Sometimes you have large data sets. Most of the time this makes Django slow.
For example there are 17,000 suburbs in Australia – so having an address with a foreign key to suburb is going to create slowness in forms and in your admin. Carlton Gibson (who is a Django Fellow) goes through several options to speed up accessing large data sets in this DjangoCon talk.
It’s only 20 minutes for the talk and 10 mins for questions afterwards so grab a hot drink and have a watch:
I was lucky enough to provide the Australian Suburbs dataset to Carlton when he put a call out on twitter. I get a mention at 5:20!
Carlton suggests 3 strategies:
- Do Less
- Don’t repeat work
- Do the work early
Here we look at ways to reduce the number of queries. We are introduced to our two friends:
select_related() – for Foreign Keys
prefetch_related() – for Many to Many
It is worth being familiar with these two functions. They reduce total SQL queries by saying to Django “I’ll need this field later – so please go and get it now”. Under the hood, Django is implements a join to the SQL query.

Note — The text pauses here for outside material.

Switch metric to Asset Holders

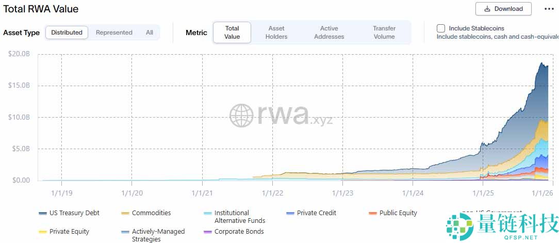pyautogui.click(x=276, y=33)
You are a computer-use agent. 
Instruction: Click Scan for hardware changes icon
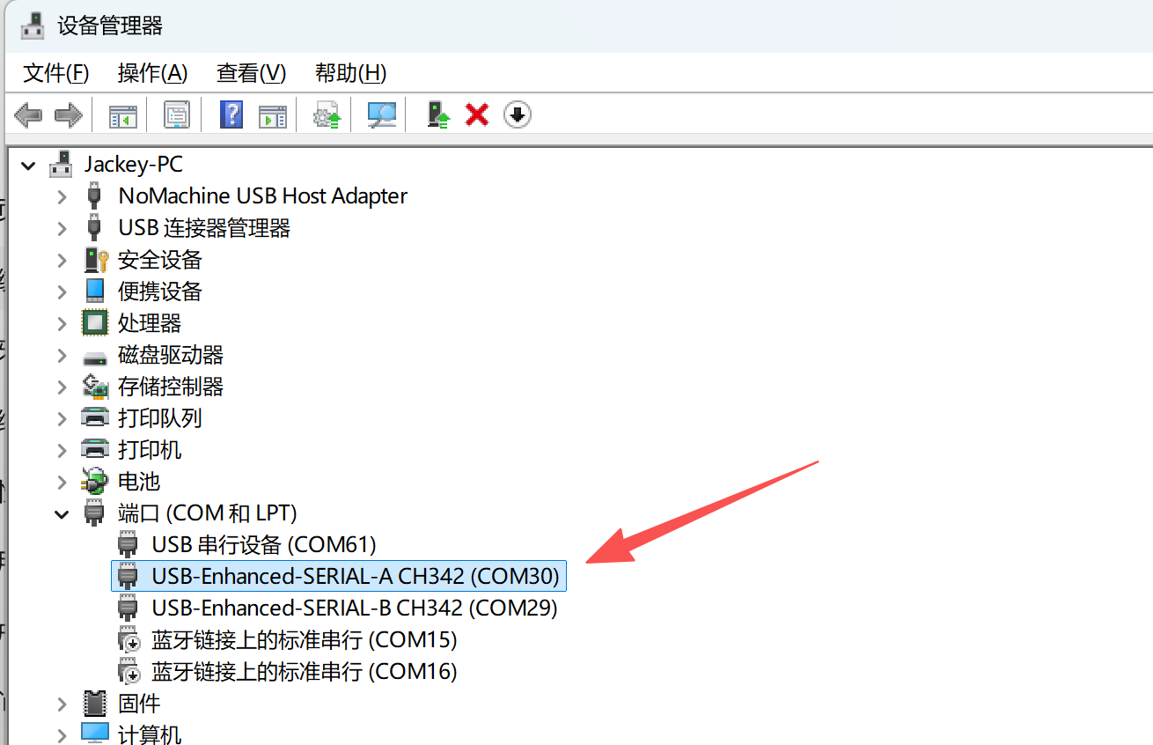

You may want to look at an addon like django-auto-prefetch which will do this for you.
Don’t repeat work
At around 16:20 Carlton discusses setting up a formset for admin. I must admit I was not familiar with this technique, so it is good to learn!
From what I can see, you are populating the choices only once for each record. This reduces the query load. I will be looking into this technique further in the near future.
Do the work early
18:40 brings us to ‘Do the Work Early’.
The idea being is that our sets don’t change that often, so we can cache data. Do your calculation then throw it in the cache.
It’s a great talk and one you should bookmark for when you next have performance problems on large datasets.